- _本文_:

ガイウス・マリウス マリウスの軍制改革
ガイウス・マリウス 像(Glyptothek, Munich 蔵) ©Public domain

マリウスの軍制改革


マリウスの軍制改革
紀元前1世紀にガイウス・マリウスによって施行されたローマ軍における改革。この改革により軍事だけでなくローマ社会でも大幅な変革が起こり、やがてはローマ社会の覇権的性格、ローマ軍の侵略的傾向を促し、間接的に帝政ローマを創設する土台を作り上げた。

マリウスの軍制改革

ガイウス・マリウス

マリウスの改革以前

共和政ローマ・ローマ市民権を持つ市民の義務

  • 兵士は財産に応じて定められた5つの階級に属していなければならない。
  • 兵士は3000セステルティウスに相当する資産を所有していなくてはならない。

- _提供データ_:
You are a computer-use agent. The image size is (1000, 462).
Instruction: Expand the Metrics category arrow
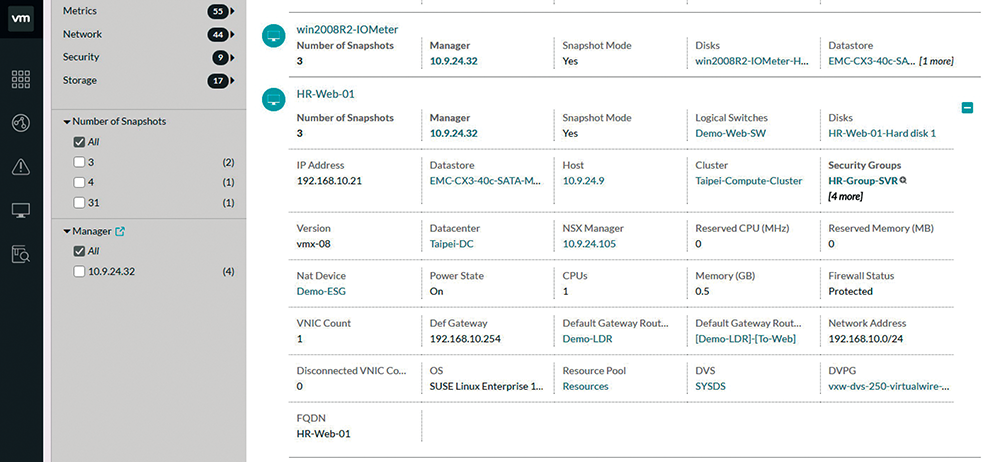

- _課題_:
本文の「ガイウス・マリウス マリウスの軍制改革」から「を創設する土台を作り上げた。」までを、その両方の語句も含めて一字も変えずに書き写してください。 このデータは別のところから持ってきたものです。

- _解答_:
ガイウス・マリウス マリウスの軍制改革
ガイウス・マリウス 像(Glyptothek, Munich 蔵) ©Public domain

マリウスの軍制改革


マリウスの軍制改革
紀元前1世紀にガイウス・マリウスによって施行されたローマ軍における改革。この改革により軍事だけでなくローマ社会でも大幅な変革が起こり、やがてはローマ社会の覇権的性格、ローマ軍の侵略的傾向を促し、間接的に帝政ローマを創設する土台を作り上げた。